E. Administrator's Final Decision on Whether To Propose the Addition of
Hypertension to the List
The Administrator has determined that insufficient evidence is
available to take further action at this time, including proposing the
addition of hypertension to the List (pursuant to PHS Act, sec.
3312(a)(6)(B)(ii) and 42 CFR 88.16(a)(2)(ii)) or publishing a
determination not to publish a proposed
[[Page 17787]]
rule in the Federal Register (pursuant to PHS Act, sec.
3312(a)(6)(B)(iii) and 42 CFR 88.16(a)(2)(iii)). The Administrator has
also determined that requesting a recommendation from the STAC
(pursuant to PHS Act, sec. 3312(a)(6)(B)(i) and 42 CFR 88.16(a)(2)(i))
is unwarranted.
For the reasons discussed above, the Petition 018 request to add
hypertension to the List of WTC-Related Health Conditions is denied.
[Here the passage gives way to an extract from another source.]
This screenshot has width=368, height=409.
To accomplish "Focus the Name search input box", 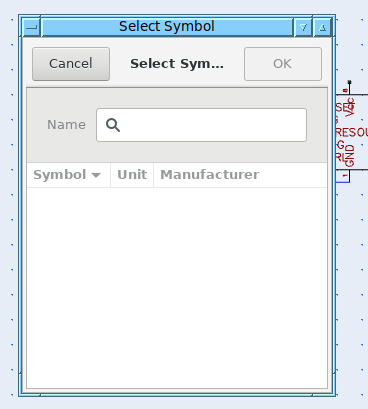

The WTC Health Program may consider hypertension to be a condition
medically associated with a certified WTC-related health condition in
individual cases. Program members who think their hypertension is a
progression or side effect of treatment of a certified WTC-related
health condition should ask their WTC Health Program medical provider
whether their hypertension might be considered a medically associated
health condition.
F. Approval To Submit Document to the Office of the Federal Register
The Secretary, HHS, or his designee, the Director, Centers for
Disease Control and Prevention (CDC) and Administrator, Agency for
Toxic Substances and Disease Registry (ATSDR), authorized the
undersigned, the Administrator of the WTC Health Program, to sign and
submit the document to the Office of the Federal Register for
publication as an official document of the WTC Health Program. Robert
Redfield M.D., Director, CDC, and Administrator, ATSDR, approved this
document for publication on April 18, 2018.
John J. Howard,
Administrator, World Trade Center Health Program and Director, National
Institute for Occupational Safety and Health, Centers for Disease
Control and Prevention, Department of Health and Human Services.